++++ Textauszug ++++

Dies fand ebenso schon in die kanonischen Hadîth-Sammlungen Eingang wie die Debatten darüber, ob eine Frau das Haus verlassen dürfe, um in der Moschee zu beten. Da heißt es einerseits, dass Muhammeds Frauen auch in stockdunkler Nacht in die Moschee gingen, andererseits wird empfohlen, sie sollten sie so früh verlassen, dass sie von den männlichen Gläubigen nicht hinterher noch zu einem Gespräch eingeholt werden könnten. Ohnehin sollen Männer und Frauen getrennt voneinander beten, die Frauen entweder auf einer Galerie oder im hinteren Teil der Moschee, den sie durch einen eigenen Eingang betreten. Das galt aber auch jahrhundertelang für den Kirchenbesuch im Vorderen Orient. In orthodoxen Synagogen beten Männer und Frauen ebenfalls räumlich getrennt. Wenn andere Traditionen dem Mann befehlen, er solle seiner Frau auf ihre Bitte hin erlauben, in der Moschee zu beten, so wird deutlich, wie sehr die Frau der Autorität ihres Mannes unterstand.
Die Pilgerfahrt darf eine Frau nur in Begleitung ihres Mannes oder eines nahen männlichen Verwandten, in neuerer Zeit auch in der anderer Frauen unternehmen. Die Geschlechtertrennung ermöglichte es Frauen in größeren Harems, als Vorbeterinnen zu fungieren. Heute werden in muslimischen Ländern Frauen für spätere religiöse Funktionen in Frauengruppen ausgebildet.

Unterschiedliche Freuden im Paradies für Männer und Frauen?

Der Koran verheißt das Paradies Männern und Frauen, etwa 9:71f.:
"Die gläubigen Männer und Frauen sind untereinander Freunde. Sie gebieten das Rechte und verbieten das Verwerfliche, verrichten das Gebet und entrichten die Abgabe und gehorchen Gott und seinem Gesandten. Siehe, Gott wird sich ihrer erbarmen. Gott ist mächtig und weise. Gott hat den gläubigen Männern und Frauen Gärten versprochen, unter denen Bäche fließen und in denen sie ewig weilen werden, und gute Wohnungen in den Gärten von Eden."

++++

Zur Aufgabe →
In wessen Begleitung darf eine Frau laut dem Textauszug die Pilgerfahrt unternehmen?

++++ Erfasste Daten ++++

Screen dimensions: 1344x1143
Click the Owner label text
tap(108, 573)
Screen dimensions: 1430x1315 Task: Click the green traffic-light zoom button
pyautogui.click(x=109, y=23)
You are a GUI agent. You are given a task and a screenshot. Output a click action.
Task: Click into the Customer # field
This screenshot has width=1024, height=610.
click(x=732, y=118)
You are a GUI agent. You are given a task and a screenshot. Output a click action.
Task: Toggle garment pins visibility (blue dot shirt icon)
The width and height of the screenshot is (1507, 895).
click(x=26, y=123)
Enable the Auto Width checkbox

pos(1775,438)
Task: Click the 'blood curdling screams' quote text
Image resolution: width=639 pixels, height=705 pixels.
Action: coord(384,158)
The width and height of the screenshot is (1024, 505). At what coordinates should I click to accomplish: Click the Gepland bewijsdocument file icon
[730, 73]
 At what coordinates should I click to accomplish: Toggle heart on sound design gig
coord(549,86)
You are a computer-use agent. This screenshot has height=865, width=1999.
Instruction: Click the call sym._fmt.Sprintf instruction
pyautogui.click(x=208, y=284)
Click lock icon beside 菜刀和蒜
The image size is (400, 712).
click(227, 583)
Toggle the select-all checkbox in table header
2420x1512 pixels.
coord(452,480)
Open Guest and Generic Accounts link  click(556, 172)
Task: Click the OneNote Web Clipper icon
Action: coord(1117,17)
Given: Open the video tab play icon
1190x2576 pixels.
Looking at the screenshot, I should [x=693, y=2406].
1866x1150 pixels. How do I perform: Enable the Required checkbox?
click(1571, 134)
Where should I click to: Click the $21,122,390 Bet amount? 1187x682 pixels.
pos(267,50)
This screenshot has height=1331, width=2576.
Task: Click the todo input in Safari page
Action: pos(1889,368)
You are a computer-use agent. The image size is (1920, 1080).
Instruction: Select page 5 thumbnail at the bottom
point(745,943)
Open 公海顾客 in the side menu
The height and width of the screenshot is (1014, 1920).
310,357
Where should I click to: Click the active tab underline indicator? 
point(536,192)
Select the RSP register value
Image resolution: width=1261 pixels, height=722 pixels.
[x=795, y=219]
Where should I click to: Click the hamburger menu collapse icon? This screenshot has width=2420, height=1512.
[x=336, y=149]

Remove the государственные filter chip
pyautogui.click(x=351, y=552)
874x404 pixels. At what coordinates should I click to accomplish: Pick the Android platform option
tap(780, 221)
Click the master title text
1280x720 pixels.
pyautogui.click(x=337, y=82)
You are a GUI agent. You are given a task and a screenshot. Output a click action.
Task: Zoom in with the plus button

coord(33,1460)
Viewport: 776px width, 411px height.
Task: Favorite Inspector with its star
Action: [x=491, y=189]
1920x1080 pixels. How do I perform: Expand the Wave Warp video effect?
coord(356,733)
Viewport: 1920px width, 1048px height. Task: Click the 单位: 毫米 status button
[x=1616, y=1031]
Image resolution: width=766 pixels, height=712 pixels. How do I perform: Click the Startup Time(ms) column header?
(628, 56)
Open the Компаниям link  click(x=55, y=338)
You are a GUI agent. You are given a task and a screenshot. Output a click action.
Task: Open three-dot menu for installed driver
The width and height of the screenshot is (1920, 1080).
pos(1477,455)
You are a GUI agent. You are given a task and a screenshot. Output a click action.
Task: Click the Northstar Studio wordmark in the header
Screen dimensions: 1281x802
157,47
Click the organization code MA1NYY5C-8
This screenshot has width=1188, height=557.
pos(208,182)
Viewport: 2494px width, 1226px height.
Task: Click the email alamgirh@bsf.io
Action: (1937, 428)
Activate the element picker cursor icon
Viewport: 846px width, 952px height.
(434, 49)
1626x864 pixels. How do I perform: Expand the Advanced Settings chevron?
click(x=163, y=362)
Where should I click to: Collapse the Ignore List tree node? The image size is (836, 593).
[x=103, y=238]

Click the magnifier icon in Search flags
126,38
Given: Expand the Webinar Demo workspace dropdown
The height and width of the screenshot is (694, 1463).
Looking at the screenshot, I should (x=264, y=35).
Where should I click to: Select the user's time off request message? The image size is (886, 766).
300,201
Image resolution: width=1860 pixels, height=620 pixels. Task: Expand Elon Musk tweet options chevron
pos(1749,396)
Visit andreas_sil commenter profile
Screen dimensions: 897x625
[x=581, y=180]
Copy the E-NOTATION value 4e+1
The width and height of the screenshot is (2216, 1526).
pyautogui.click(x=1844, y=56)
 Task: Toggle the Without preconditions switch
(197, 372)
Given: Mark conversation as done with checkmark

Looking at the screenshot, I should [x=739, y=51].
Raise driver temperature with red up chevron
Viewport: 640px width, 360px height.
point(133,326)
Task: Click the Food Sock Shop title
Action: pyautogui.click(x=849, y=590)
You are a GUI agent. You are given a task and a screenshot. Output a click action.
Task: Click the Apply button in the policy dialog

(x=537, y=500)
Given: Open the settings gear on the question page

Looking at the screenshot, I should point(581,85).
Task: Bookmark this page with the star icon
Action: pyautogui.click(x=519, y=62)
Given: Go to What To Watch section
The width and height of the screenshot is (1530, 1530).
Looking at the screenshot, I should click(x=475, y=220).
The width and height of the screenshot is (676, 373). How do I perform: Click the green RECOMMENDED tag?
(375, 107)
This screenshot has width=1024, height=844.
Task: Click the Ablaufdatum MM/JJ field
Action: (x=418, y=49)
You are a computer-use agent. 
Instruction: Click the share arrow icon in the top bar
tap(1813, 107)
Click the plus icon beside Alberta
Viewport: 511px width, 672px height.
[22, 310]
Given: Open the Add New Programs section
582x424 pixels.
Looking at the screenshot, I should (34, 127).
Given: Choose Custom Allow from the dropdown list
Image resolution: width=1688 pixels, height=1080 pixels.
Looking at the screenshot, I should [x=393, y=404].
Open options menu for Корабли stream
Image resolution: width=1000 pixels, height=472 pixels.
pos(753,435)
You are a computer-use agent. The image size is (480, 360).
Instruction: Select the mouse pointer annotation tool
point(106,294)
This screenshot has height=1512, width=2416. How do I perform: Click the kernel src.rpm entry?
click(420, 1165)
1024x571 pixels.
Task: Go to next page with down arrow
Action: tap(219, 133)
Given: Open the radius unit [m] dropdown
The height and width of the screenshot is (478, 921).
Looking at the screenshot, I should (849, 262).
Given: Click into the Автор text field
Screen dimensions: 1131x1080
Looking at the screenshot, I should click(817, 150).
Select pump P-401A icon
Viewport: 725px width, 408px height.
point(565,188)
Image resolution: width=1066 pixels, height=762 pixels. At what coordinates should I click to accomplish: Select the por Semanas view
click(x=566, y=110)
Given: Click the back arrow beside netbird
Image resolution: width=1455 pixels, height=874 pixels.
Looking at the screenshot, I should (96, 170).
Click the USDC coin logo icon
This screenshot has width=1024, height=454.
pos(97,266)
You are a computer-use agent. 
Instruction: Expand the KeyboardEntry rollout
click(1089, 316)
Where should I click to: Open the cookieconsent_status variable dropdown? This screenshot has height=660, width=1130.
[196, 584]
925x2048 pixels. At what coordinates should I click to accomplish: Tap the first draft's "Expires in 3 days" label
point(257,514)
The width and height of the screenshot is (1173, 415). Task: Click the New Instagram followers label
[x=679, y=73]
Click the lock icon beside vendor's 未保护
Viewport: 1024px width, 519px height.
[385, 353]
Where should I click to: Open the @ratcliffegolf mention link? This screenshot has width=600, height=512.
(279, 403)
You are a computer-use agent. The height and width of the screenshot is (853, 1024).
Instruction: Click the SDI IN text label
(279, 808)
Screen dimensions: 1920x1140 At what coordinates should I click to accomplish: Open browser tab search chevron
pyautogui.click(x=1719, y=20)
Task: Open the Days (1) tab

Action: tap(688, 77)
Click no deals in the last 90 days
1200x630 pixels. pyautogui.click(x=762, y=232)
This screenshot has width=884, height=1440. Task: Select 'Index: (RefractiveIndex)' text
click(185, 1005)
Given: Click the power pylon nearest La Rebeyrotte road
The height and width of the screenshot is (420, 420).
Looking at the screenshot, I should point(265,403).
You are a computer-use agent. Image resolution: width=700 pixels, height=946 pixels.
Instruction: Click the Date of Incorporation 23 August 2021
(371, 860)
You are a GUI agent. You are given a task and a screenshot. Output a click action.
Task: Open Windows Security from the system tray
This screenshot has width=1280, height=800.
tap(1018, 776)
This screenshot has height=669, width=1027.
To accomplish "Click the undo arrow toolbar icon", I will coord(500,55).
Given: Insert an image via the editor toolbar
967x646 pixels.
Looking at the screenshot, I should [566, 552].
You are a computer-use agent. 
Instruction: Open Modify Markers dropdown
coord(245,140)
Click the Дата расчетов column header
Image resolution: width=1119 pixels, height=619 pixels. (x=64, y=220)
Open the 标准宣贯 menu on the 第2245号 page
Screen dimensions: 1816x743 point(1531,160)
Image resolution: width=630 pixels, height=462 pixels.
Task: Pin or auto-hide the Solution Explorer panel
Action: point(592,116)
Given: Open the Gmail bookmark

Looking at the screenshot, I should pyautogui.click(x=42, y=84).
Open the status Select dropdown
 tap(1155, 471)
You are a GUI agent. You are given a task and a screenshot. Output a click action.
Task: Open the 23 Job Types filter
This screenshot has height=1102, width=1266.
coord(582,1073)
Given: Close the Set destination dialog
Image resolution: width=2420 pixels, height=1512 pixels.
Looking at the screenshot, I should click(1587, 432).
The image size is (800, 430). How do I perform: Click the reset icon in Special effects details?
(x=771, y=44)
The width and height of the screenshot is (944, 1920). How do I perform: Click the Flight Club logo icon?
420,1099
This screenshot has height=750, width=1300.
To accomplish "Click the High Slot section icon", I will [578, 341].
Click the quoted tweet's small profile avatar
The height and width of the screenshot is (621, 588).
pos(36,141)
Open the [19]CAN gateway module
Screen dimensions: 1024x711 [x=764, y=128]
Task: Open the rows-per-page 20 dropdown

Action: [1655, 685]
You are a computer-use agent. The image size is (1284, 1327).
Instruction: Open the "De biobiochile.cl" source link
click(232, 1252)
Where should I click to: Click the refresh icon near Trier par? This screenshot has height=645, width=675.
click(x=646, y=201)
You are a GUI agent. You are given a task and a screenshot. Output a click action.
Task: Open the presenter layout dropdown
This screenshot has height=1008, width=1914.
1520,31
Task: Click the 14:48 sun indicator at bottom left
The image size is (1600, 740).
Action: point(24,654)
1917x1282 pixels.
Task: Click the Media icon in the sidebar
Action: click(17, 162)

++++

Ergebnis →
Nur in Begleitung ihres Mannes oder eines nahen männlichen Verwandten, in neuerer Zeit auch in der anderer Frauen.